WHAT IS NEEDED: Count the lines in the records that contain the string "Where", and reply with the number only.

Records taken from a collection
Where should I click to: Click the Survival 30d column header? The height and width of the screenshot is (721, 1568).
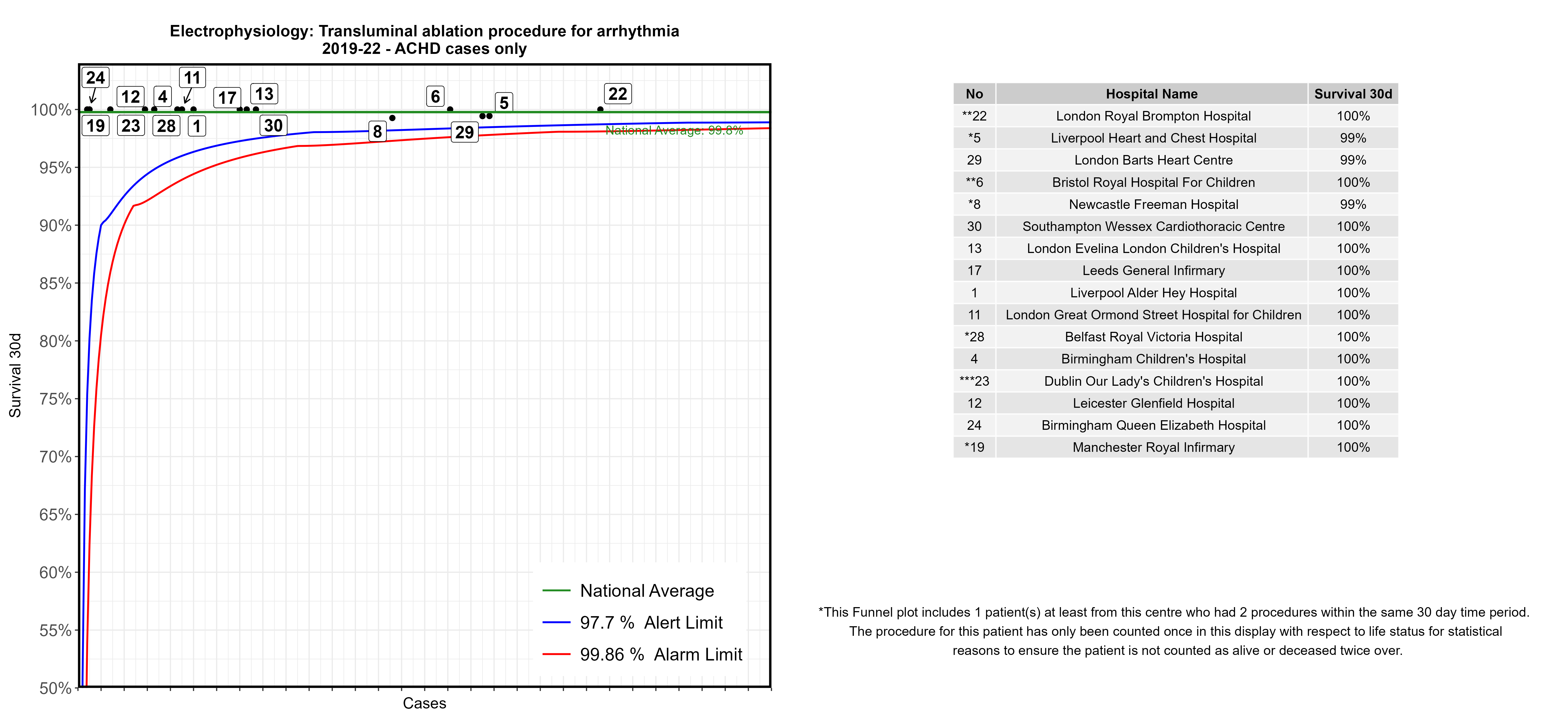(x=1353, y=94)
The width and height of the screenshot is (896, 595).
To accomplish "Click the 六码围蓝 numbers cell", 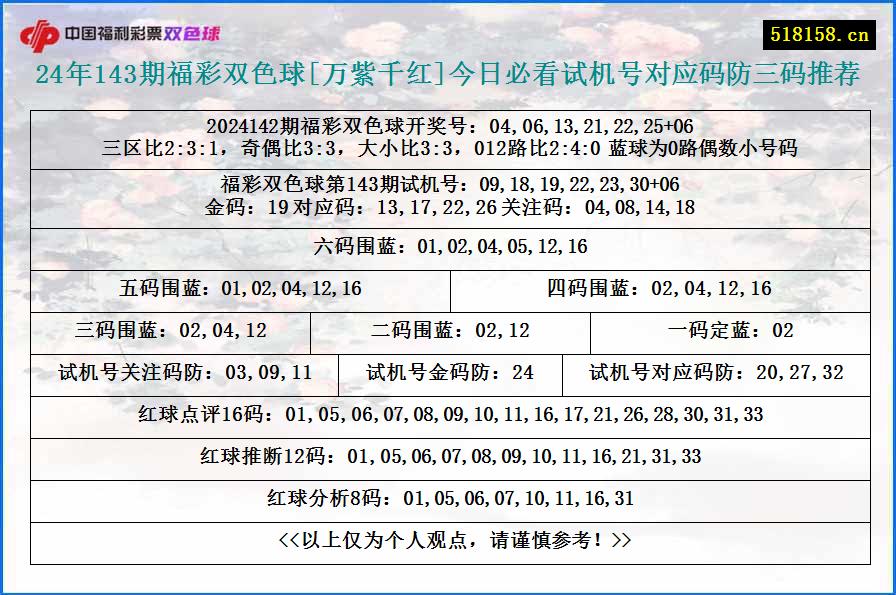I will (448, 243).
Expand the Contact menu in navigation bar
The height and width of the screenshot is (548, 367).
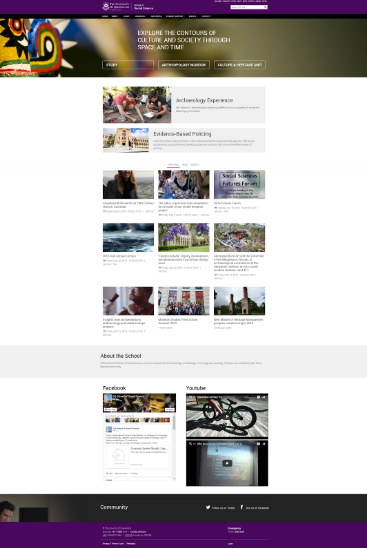point(207,16)
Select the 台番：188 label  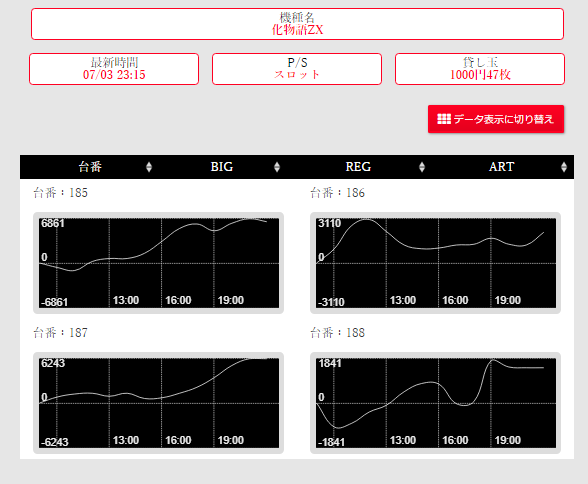coord(338,333)
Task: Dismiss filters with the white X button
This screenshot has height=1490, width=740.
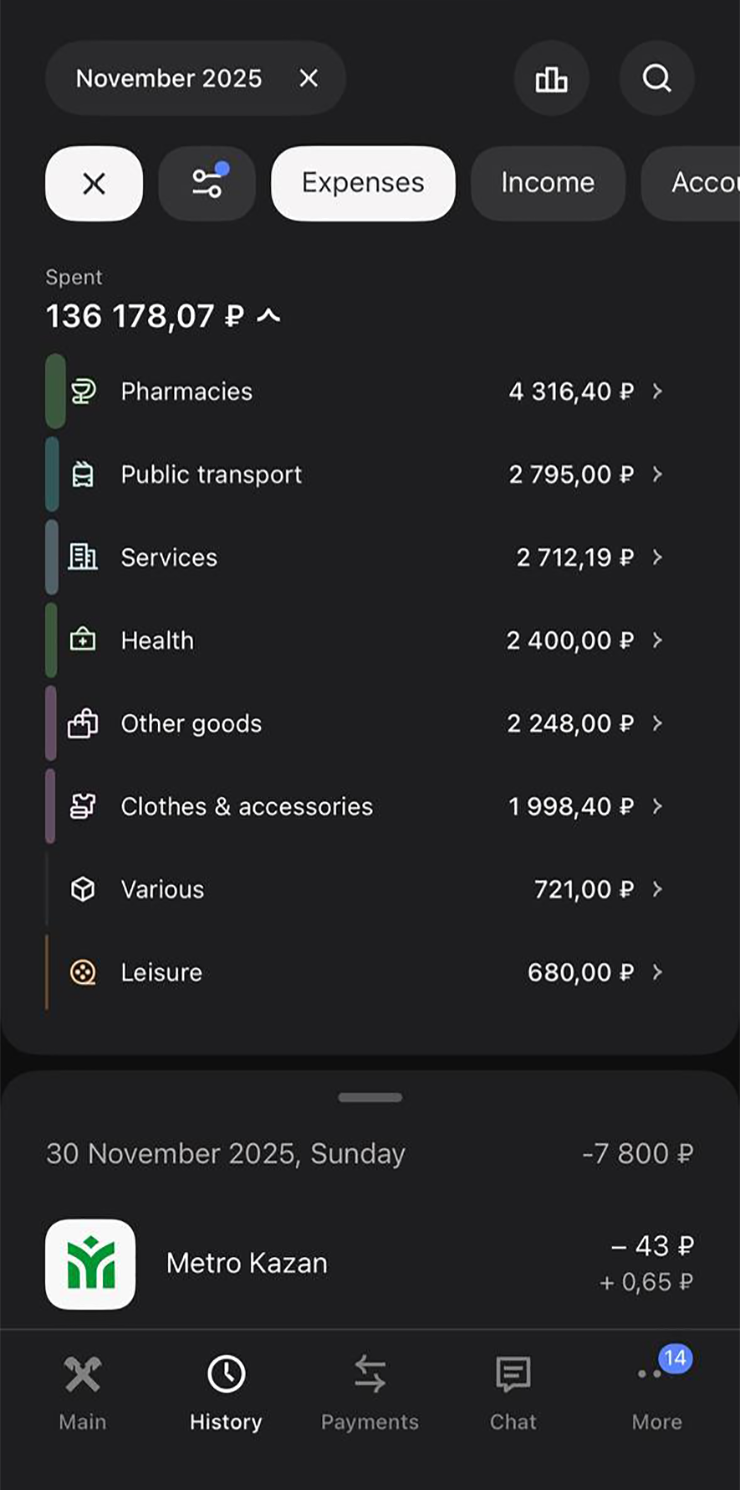Action: point(94,183)
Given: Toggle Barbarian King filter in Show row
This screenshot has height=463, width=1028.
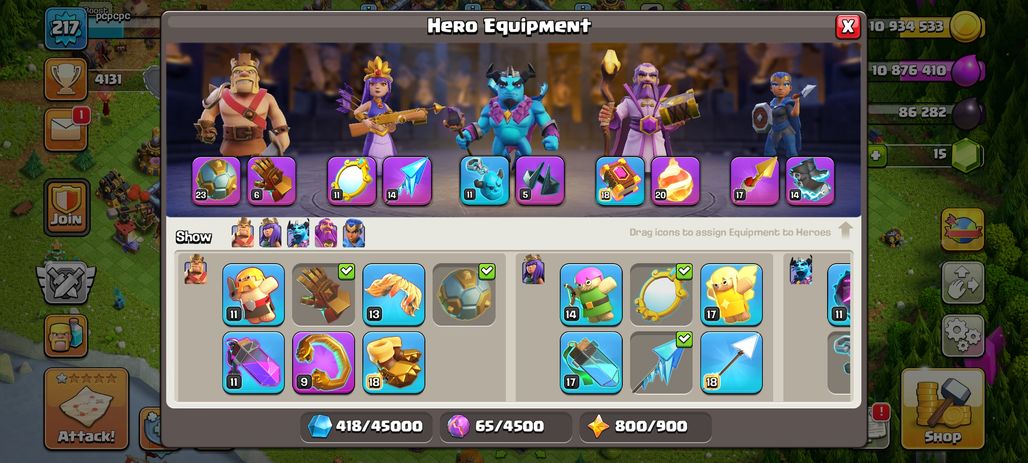Looking at the screenshot, I should (243, 233).
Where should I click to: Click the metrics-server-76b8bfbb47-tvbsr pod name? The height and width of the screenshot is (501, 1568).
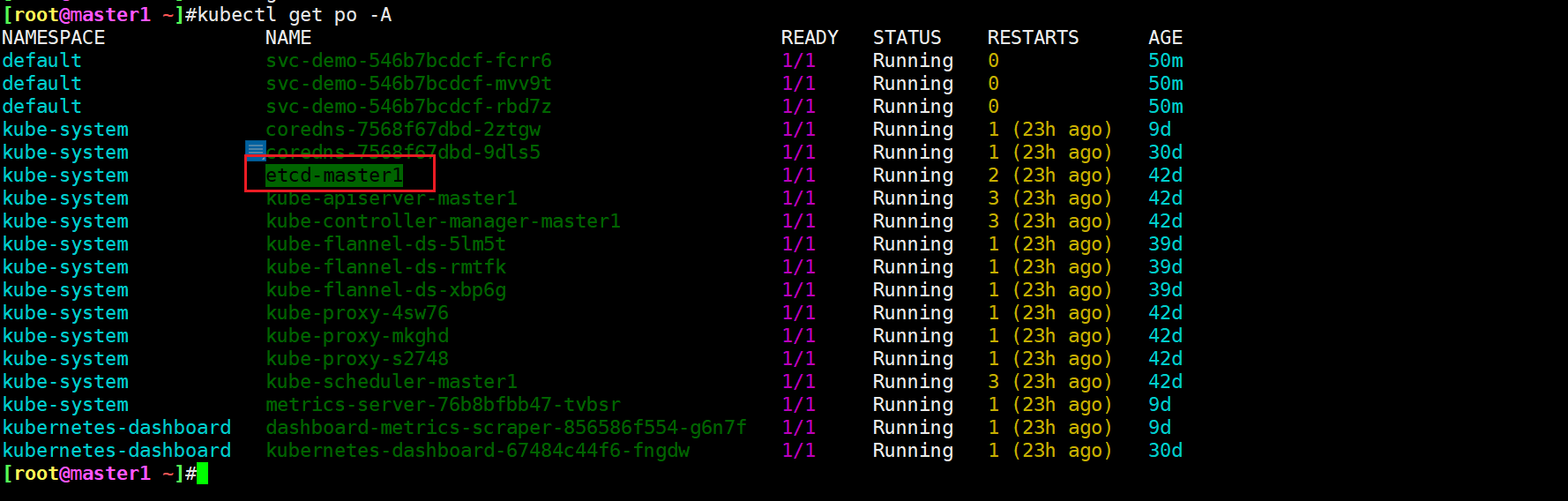point(443,405)
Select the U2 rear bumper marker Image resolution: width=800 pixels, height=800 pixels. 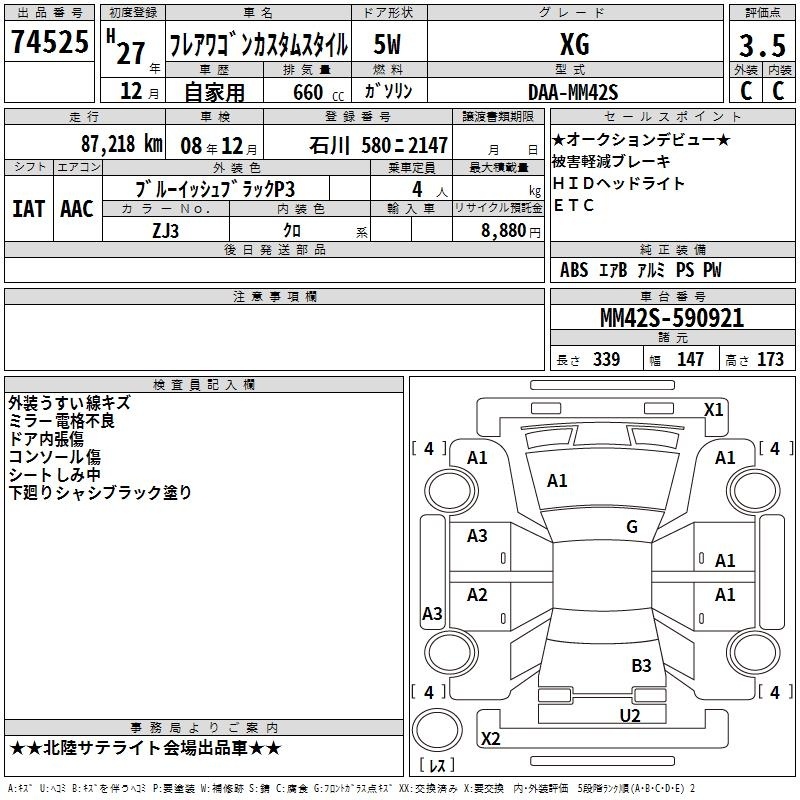pos(629,714)
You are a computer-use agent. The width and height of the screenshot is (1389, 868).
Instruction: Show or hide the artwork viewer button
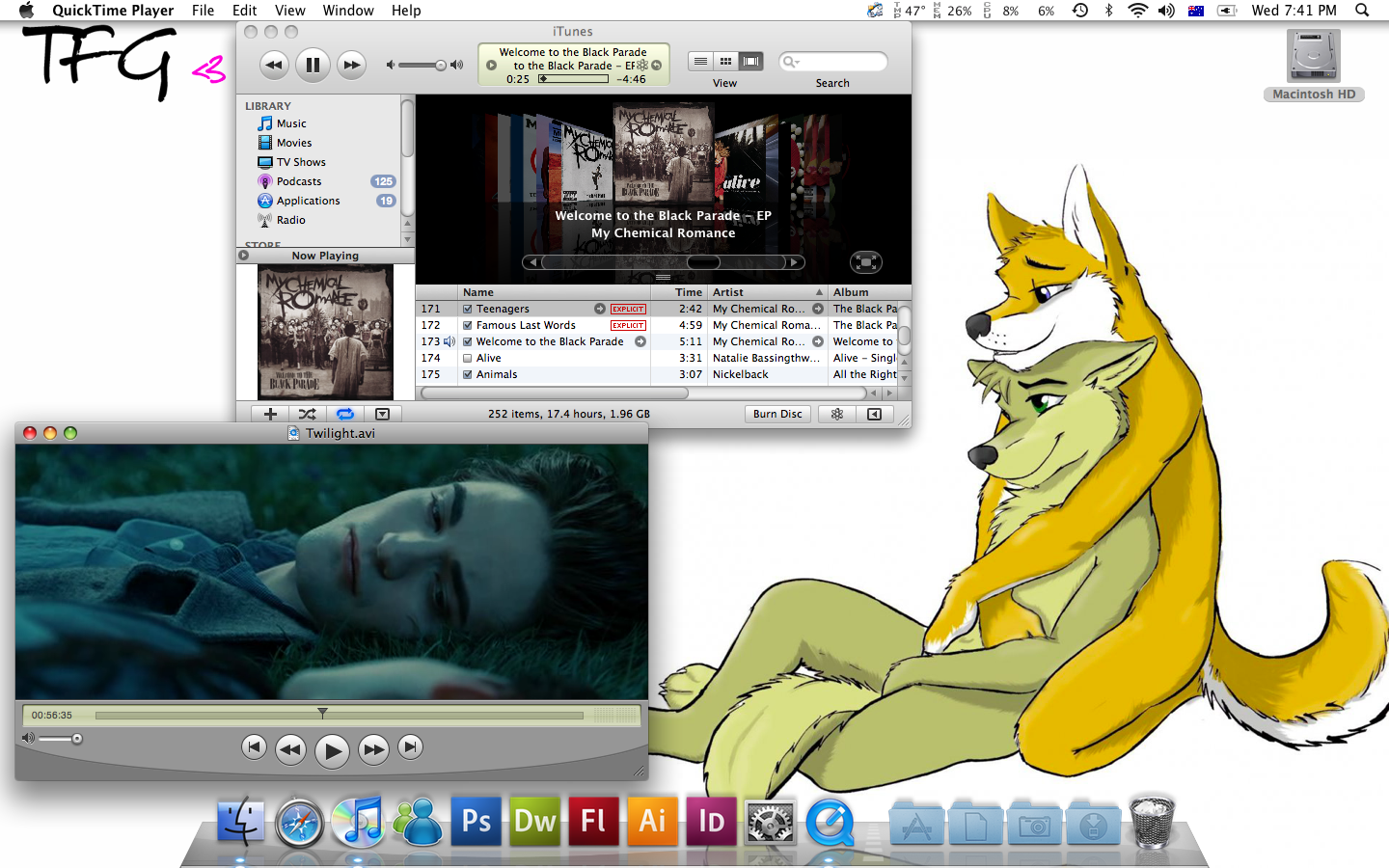(382, 414)
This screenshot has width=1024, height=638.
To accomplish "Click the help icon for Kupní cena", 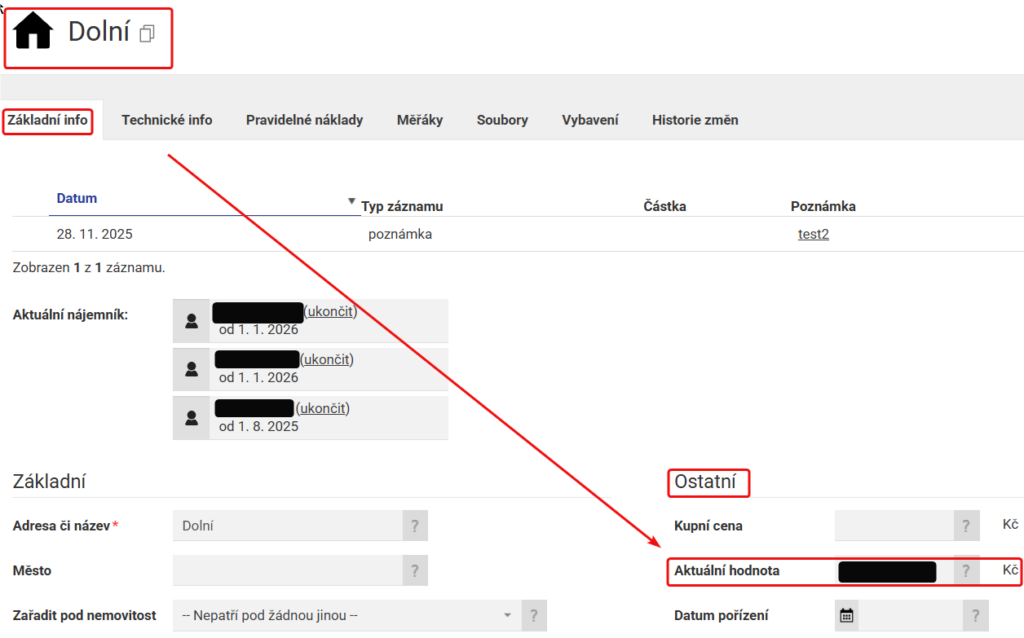I will pos(966,526).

COMPLETE RESPONSE: 2